Si è inaugurata mercoledì 21 ottobre presso lo spazio espositivo della biblioteca della facoltà di Economia dell’Università di Roma Tor Vergata la mostra “La terra degli ultimi ” di Fabrizio Jacoangeli, professore di Medicina presso la stessa Università, che sarà accessibile al pubblico sino al 21 gennaio 2016.
Il professore, fotografo amatoriale, ha riportato l’esperienza dei suoi viaggi in Etiopia, nei quali è entrato in contatto con tribù autoctone che hanno conservato la propria integrità e che rischiano di comprometterla a causa dell’incessante importazione della civiltà.
La dignità dei popoli interessati è il tema principale affrontato da Jacoangeli che si è accostato a questi ambienti con grande destrezza come osservatore esterno.
Lo spettatore è portato davanti ad ogni aspetto della realtà di popolazioni del tutto autonome che affrontano ad esempio, problematiche quotidiane con estrema semplicità senza l’ausilio di tecnologie.
L’artista vuole dunque, sottolineare il rapporto antico e naturale tra uomo ed ambiente che la società eurocentrica ha già perduto da tempo.
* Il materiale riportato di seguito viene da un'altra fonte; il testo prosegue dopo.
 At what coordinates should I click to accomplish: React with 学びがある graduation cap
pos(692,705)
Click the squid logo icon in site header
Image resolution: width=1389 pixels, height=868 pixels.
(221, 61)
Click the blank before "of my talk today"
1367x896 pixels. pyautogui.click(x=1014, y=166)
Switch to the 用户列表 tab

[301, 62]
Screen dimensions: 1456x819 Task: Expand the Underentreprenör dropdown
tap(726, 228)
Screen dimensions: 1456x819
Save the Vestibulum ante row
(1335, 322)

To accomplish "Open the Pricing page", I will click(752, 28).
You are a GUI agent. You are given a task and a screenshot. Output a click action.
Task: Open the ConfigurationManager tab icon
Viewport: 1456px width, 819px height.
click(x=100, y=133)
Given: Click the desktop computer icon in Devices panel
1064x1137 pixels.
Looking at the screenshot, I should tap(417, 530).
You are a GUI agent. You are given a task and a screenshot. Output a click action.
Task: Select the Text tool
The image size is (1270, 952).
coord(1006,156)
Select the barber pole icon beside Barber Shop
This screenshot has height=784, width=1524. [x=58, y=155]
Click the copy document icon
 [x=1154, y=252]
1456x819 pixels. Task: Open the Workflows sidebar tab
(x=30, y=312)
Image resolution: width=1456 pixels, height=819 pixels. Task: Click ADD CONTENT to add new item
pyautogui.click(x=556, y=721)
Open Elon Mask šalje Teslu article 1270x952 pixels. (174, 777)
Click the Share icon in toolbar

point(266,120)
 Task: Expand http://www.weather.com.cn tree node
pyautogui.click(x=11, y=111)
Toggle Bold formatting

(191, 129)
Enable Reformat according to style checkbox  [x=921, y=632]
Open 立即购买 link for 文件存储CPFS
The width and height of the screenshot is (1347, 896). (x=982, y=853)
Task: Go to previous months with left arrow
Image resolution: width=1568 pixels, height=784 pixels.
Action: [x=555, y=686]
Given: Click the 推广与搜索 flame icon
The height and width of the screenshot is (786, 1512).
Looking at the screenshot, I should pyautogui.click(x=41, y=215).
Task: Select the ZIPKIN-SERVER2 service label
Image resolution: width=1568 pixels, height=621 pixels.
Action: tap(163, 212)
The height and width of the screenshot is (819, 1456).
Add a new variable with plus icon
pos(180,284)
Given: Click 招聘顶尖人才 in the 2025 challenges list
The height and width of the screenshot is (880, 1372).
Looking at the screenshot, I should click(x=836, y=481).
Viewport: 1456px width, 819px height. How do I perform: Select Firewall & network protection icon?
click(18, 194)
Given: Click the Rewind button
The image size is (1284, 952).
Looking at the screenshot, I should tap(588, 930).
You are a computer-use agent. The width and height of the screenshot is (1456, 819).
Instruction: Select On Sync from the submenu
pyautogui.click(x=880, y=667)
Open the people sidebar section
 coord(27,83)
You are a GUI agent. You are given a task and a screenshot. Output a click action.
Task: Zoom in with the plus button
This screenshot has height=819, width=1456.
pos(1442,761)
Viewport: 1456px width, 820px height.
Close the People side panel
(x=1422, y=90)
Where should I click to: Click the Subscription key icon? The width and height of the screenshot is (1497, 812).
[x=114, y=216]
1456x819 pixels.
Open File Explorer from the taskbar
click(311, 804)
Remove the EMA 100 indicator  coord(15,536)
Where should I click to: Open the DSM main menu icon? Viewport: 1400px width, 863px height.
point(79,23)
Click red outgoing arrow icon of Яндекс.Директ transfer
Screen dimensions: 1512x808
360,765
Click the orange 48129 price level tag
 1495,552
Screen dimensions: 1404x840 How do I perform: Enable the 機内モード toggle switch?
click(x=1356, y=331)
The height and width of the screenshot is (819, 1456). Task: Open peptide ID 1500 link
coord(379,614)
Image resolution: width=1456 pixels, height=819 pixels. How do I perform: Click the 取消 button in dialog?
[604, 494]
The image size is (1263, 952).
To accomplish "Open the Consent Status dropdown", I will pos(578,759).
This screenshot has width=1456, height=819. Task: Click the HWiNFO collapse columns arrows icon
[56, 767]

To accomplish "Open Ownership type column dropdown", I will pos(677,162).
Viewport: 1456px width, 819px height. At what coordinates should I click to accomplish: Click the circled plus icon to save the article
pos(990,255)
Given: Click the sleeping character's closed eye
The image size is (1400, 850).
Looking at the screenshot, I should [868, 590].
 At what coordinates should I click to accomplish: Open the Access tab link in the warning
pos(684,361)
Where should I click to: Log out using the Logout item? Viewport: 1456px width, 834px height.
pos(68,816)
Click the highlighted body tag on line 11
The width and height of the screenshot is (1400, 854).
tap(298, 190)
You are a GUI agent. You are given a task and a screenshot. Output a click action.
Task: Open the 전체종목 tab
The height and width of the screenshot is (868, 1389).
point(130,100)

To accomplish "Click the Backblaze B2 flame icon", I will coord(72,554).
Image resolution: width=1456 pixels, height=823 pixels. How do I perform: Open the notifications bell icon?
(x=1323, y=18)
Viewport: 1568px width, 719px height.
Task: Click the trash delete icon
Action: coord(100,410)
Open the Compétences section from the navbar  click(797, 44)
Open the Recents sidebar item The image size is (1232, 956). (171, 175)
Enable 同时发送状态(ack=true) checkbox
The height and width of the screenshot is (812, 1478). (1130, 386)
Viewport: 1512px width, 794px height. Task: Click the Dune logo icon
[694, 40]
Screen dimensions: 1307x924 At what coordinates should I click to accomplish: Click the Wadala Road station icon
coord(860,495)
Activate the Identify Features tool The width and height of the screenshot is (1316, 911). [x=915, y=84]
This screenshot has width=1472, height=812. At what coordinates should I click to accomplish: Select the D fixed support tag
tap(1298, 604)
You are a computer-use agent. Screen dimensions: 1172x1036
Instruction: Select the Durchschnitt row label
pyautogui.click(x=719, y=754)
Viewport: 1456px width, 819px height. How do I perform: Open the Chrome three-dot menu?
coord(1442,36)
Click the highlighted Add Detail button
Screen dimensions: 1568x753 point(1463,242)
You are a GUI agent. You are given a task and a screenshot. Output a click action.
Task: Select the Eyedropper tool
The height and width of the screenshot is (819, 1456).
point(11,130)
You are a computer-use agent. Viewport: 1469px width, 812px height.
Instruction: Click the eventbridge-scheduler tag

Gli “ultimi” il Professore definisce così le tribù delle quali ci racconta attraverso la macchina fotografica, ma ad intendere coloro che vivono a pieno l’identità da cui provengono ; gli ultimi di un mondo oramai contaminato dalla globalizzazione, dal quale non sono ancora stati investiti. Gli ultimi che vivono in una solitudine dorata preservano il fascino della loro identità, che si trova costantemente a rischio”, così il Professor Alberto Manodori Sagredo, docente di Storia e Tecnica della Fotografia presso l’ Università di Roma Tor Vergata, commenta durante la presentazione della mostra, sottolineando il rischio dell’identità a causa della continua ricerca di rinnovamento dal quale la società è investita.
In ogni fotografia l’osservatore si trova “a tu per tu” con una straordinaria realtà, l’assenza di didascalie esplicative che solitamente accompagnano l’esposizione, favorisce l’ intimo rapporto , proprio perché Jacoangeli non sente il bisogno di dover specificare ad ogni costo; porta lo spettatore in un’altra dimensione dove rimane colpito da un’ Africa integra nella sua tradizione, nonché da consuetudini e differenze.